• EXERCISE DETAILS:
Return only this: the line with "РАДОСТЬ НАРОДА (109, 2322)" and all the lines that follow it below, through the final one, exactly as they are.

• EXTRACTED DATA:
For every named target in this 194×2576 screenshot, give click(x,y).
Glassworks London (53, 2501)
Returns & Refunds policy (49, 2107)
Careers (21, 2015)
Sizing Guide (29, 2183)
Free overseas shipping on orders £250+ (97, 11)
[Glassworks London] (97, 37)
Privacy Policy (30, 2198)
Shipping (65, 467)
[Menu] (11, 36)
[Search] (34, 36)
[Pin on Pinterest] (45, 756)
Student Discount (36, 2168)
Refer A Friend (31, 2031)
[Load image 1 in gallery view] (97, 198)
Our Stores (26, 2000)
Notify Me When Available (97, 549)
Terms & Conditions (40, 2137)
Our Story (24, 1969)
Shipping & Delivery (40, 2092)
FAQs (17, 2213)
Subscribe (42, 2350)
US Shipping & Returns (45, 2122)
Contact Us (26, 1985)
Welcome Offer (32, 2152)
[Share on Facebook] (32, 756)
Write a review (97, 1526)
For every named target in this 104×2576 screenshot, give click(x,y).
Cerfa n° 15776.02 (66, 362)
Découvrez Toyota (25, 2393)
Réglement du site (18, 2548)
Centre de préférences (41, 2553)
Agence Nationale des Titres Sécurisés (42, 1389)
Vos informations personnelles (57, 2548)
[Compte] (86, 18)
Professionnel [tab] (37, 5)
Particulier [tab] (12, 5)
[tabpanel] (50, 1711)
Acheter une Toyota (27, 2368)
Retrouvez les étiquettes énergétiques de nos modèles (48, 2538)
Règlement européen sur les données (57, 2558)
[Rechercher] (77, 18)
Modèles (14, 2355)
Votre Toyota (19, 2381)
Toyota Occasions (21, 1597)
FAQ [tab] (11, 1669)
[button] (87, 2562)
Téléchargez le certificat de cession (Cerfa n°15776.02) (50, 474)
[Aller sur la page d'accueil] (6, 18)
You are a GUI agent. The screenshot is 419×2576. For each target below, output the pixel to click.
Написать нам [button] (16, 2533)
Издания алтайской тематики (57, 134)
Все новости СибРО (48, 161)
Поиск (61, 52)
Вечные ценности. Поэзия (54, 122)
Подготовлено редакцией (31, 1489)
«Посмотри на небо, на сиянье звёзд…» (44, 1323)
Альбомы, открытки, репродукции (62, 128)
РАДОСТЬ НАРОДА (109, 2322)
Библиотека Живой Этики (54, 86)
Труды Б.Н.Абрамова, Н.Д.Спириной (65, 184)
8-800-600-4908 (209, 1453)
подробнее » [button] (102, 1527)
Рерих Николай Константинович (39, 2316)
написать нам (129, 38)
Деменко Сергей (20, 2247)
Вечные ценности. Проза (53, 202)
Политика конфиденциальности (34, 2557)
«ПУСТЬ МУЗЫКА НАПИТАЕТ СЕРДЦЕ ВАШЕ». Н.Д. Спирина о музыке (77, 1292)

• SOLUTION TO THIS EXERCISE:
РАДОСТЬ НАРОДА (109, 2322)
Библиотека Живой Этики (54, 86)
Труды Б.Н.Абрамова, Н.Д.Спириной (65, 184)
8-800-600-4908 (209, 1453)
подробнее » [button] (102, 1527)
Рерих Николай Константинович (39, 2316)
написать нам (129, 38)
Деменко Сергей (20, 2247)
Вечные ценности. Проза (53, 202)
Политика конфиденциальности (34, 2557)
«ПУСТЬ МУЗЫКА НАПИТАЕТ СЕРДЦЕ ВАШЕ». Н.Д. Спирина о музыке (77, 1292)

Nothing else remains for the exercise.